Das unerwartete Auftauchen von Dex an diesem Morgen beschäftigte sie noch Stunden später, während sie am Spülbecken in der Küche stand und Geschirr abwusch. Als sie ein Glas unter dem heißen Wasserstrahl drehte, rutschte es ihr aus der Hand und zerbrach. Die Scherben flogen ins Porzellanbecken.
»Shit«
, sagte sie, stellte den Wasserhahn ab und trocknete sich die Hände an einem Geschirrhandtuch ab, bevor sie vorsichtig die größeren Scherben nahm und in den Müll warf. Sie spürte, dass die Dinge im Umbruch waren, sich etwas veränderte, so wie Tiere ein Erdbeben spüren, ein leichtes Zittern tief unter der Erdkruste, und dass sie aufmerksam sein musste. Für ihre Sicherheit sorgen.
Sie nahm ein paar Küchentücher und wischte den Rest weg, dann blickte sie auf den Timer, den sie aus dem Keller geholt hatte. Noch fünf Minuten.

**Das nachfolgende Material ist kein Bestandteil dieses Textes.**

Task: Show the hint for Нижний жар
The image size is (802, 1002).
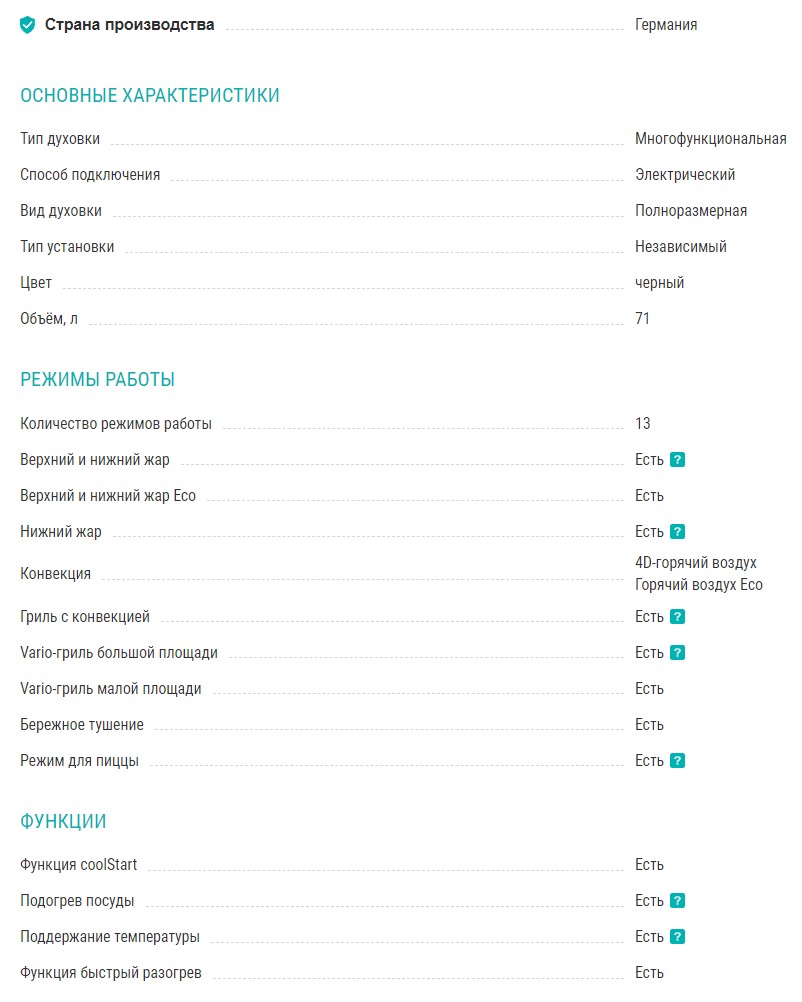Action: pyautogui.click(x=677, y=532)
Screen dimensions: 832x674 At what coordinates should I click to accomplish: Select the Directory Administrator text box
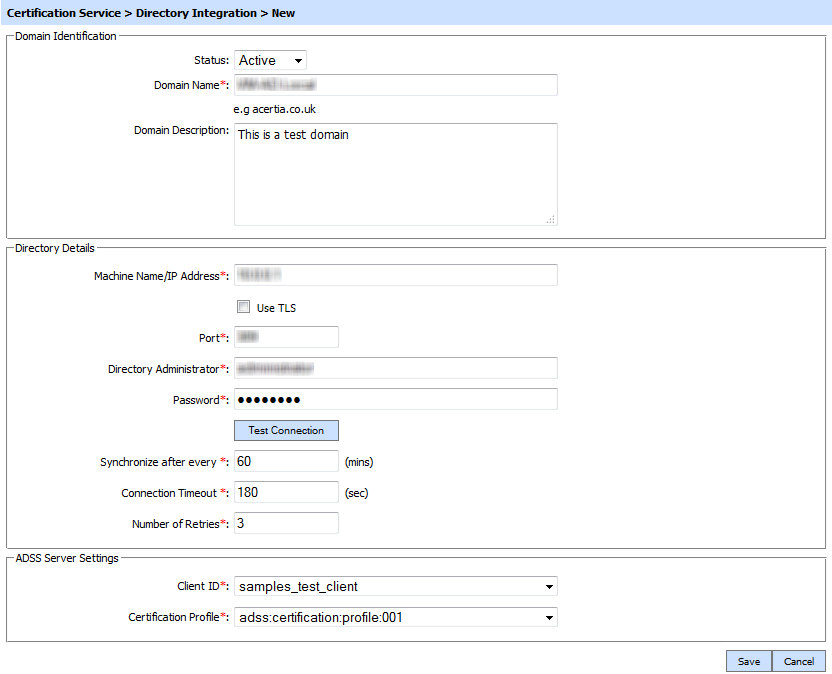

Sie warf die leere Dose Cola-Light in den Müll und starrte aus dem Fenster in den Garten. Die Büsche und Rosen waren verwildert und mussten
geschnitten werden. Hinten in der Ecke entdeckte sie eine Katze, geduckt und regungslos unter einem tief hängenden Busch; das Tier richtete seine Augen unverwandt auf einen kleinen Vogel, der in einer schattigen Pfütze planschte, die vom morgendlichen Sprengen übrig war. Eva beobachtete das Ganze mit angehaltenem Atem und flehte den Vogel insgeheim an, den gefährlichen Garten zu verlassen.
Plötzlich machte die Katze einen Satz nach vorne. Unter lautlosem Flügelschlagen und Federgestöber packte sie den Vogel, warf ihn zu Boden und erledigte ihn mit ein paar schnellen Hieben. Eva sah zu, wie die Katze mit dem Vogel im Maul davonschlich, und hatte das Gefühl, dass das Universum ihr eine Art Botschaft schickte. Das Problem war nur, dass sie nicht wusste, ob sie die Katze oder der Vogel war.
Der Timer klingelte und riss Eva aus ihrem Tagtraum. Sie sah zur Uhr am Herd, warf noch einmal einen Blick aus dem Fenster in den Garten, der jetzt bis auf einige verstreute Federn auf dem Weg leer war.
Sie stieß sich vom Tresen ab, schlüpfte an dem Rollregal vorbei, in dem sich nur Dinge befanden, die sie nie benutzte – ein Requisit, um die verborgene Tür dahinter zu verdecken –, und ging hinunter in den Keller, um fertig zu werden.